• Excerpt to read:
==========

Sunday, December 21, 2014

New Pew Report Looks At City Union Contracts

Pew Charitable Trusts just released a report that looks at how Philadelphia and other cities are balancing their budgets – and the cost savings that mayors are seeking through union contract concessions.

New Pew Report Looks At City Union Contracts

Pew Charitable Trusts just released a report that looks at how Philadelphia and other cities are balancing their budgets – and the cost savings that mayors are seeking through union contract concessions.

The report is timely, given that Philly has not yet reached contract deals with any of the city's four municipal unions, whose contracts expired June 30.

Entitled “Layoffs, Furloughs and Union Concessions: The Prolonged and Painful Process of Balancing City Budgets,” the report from the Philadelphia Research Initiative is an update to a May budget study.

You can read the report here. The Pew press release is after the jump.
 

PEW REPORT EXAMINES BUDGET DECISIONS IN PHILADELPHIA

AND OTHER MAJOR CITIES

Many Budget Deadlines Missed; Labor Negotiations Playing Big Role

 

As cities across the nation struggle to cope with revenue shortfalls in a time of recession, a new study from The Pew Charitable Trusts’ Philadelphia Research Initiative finds a common theme: big-city mayors have aggressively pursued reductions in labor costs to balance their budgets.

 

The outcome of the hard bargaining between city administrations and municipal labor unions has been a key element in determining exactly how those cost-savings have been achieved.

 

The report, Layoffs, Furloughs and Union Concessions: The Prolonged and Painful Process of Balancing City Budgets, examines budget decisions made—and yet to be made—in Philadelphia, Atlanta, Baltimore, Boston, Chicago, Columbus (OH), Detroit, Los Angeles, New York, Phoenix, Pittsburgh and Seattle.

 

According to the report, leaders of municipal workers’ unions often have been forced to choose between job losses for some of their members or reduced compensation for all. They’ve been put in such difficult situations because city administrations, in their efforts to make the books balance, are opting for spending cuts more than tax increases—and personnel costs are far and away the biggest item on the spending side.

 

Another key finding of the new report is that the budget process, which was supposed to have ended by June 30 in a number of major cities, has continued well past that deadline in several places, including Philadelphia, Los Angeles, Detroit and Baltimore. Among the reasons, beyond the ongoing labor-management dialogue, are revenue estimates that continue to deteriorate; declines in state aid; a tendency to put off hard decisions as long as possible; and, in the case of Philadelphia, the reliance on action by a state legislature that was grappling with budget problems of its own.

 

“The budget process in many cities has seemed virtually endless, with constant adjustments needed as the bad news keeps coming,” says Larry Eichel, project director of Pew’s Philadelphia Research Initiative. “Many hard choices remain—both for city governments trying to balance budgets or keep them balanced, and for unions faced with the possibility of reductions in compensation or jobs.”

 

A common pattern across the country has been for big-city mayors to talk initially about massive layoffs—and then tell the unions that those job losses can be averted only through across-the-board concessions, often characterized as temporary, usually including unpaid furlough days. That has happened, with varying outcomes, in Chicago, Boston, New York and Seattle, among other places.

==========

• Raw data:
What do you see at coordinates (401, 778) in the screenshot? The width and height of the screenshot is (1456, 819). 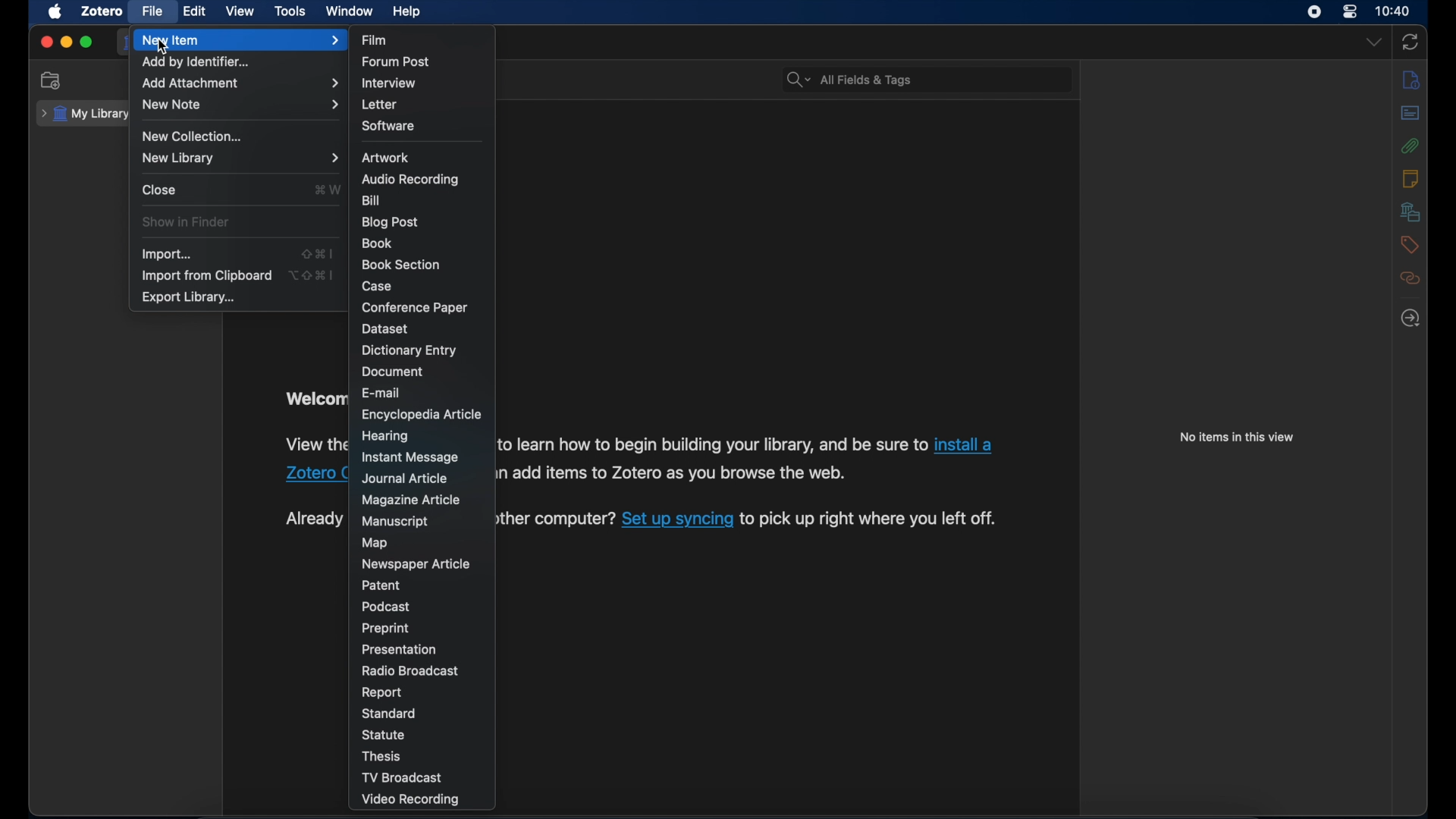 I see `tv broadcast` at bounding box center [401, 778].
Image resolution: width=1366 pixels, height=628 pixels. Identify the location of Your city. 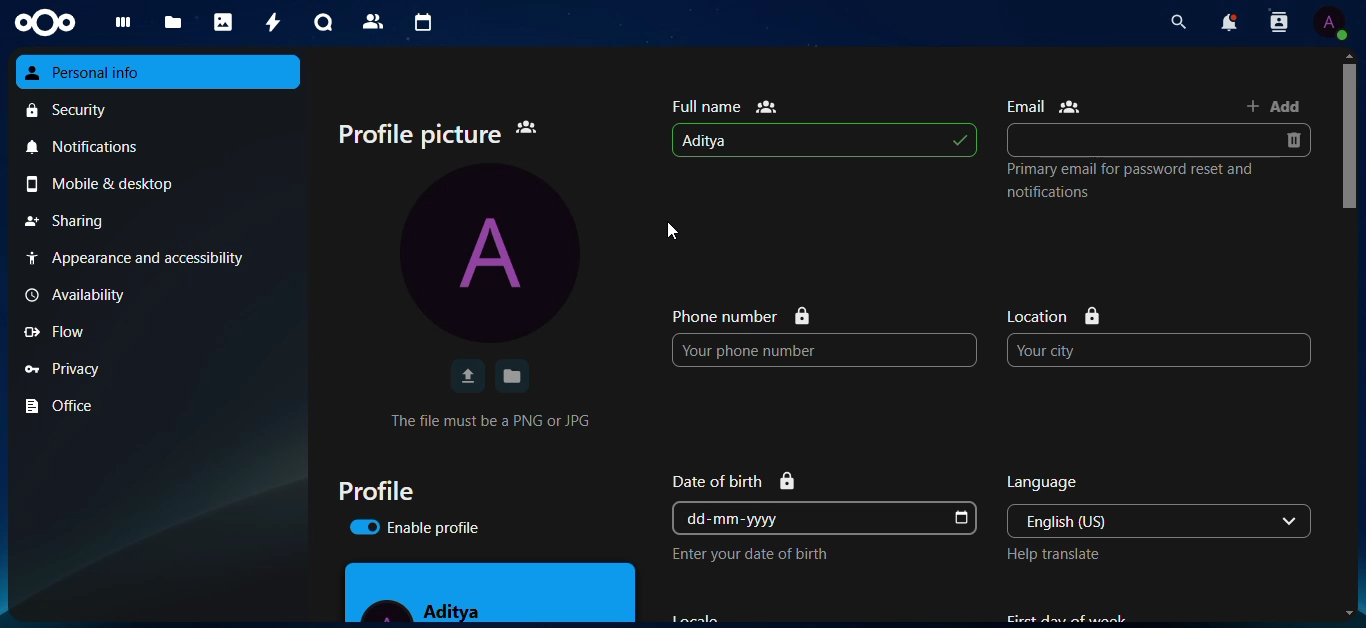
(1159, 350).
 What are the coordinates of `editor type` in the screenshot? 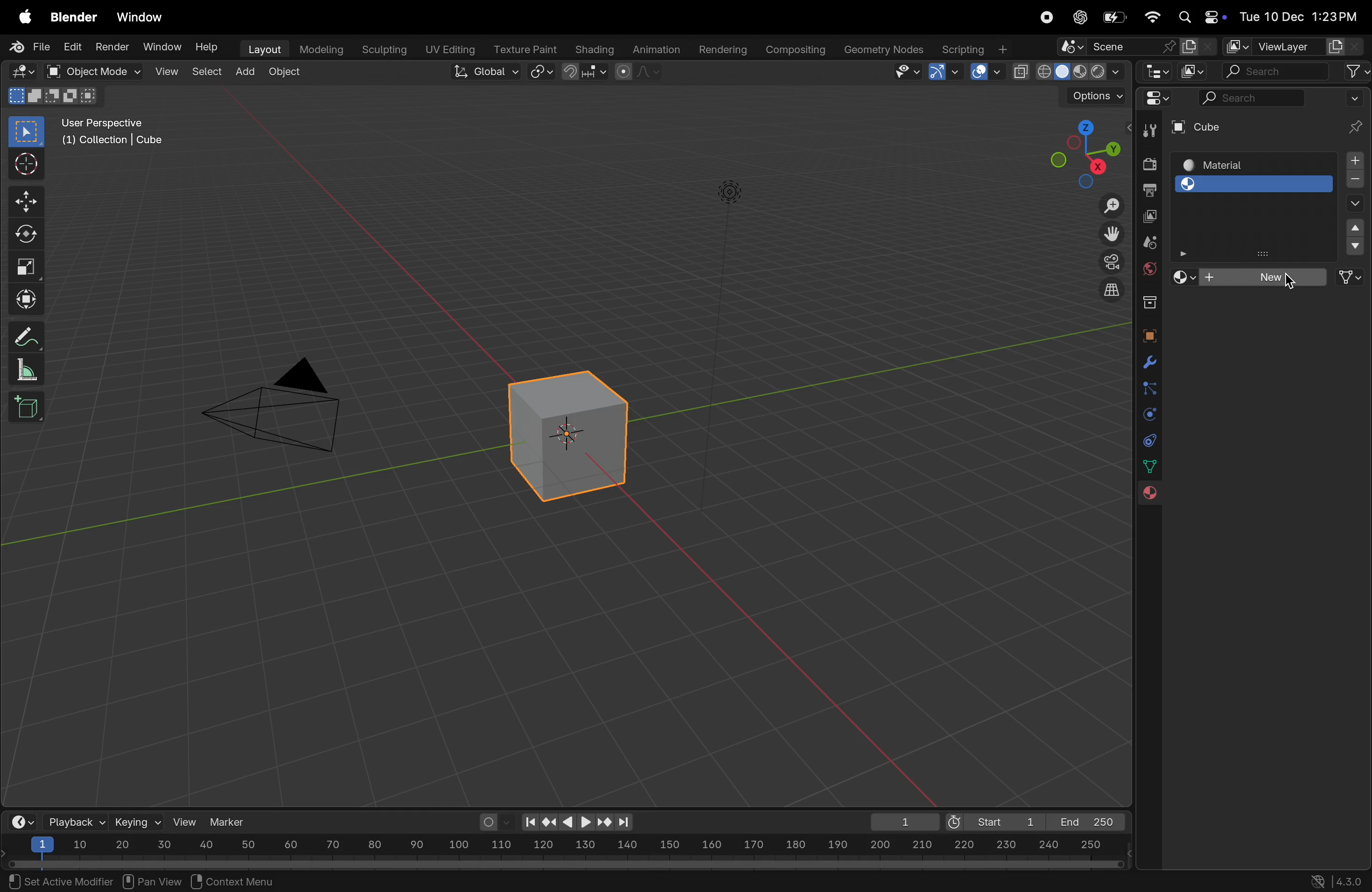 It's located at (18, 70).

==========

• Objective: Please rewrite the post on the Pew report from "Many Budget Deadlines" up to and including "balance their budgets.", putting "economic downturn" in place of "recession". The data is separate material from the post on the Pew report.

• Written solution:
Many Budget Deadlines Missed; Labor Negotiations Playing Big Role

 

As cities across the nation struggle to cope with revenue shortfalls in a time of economic downturn, a new study from The Pew Charitable Trusts’ Philadelphia Research Initiative finds a common theme: big-city mayors have aggressively pursued reductions in labor costs to balance their budgets.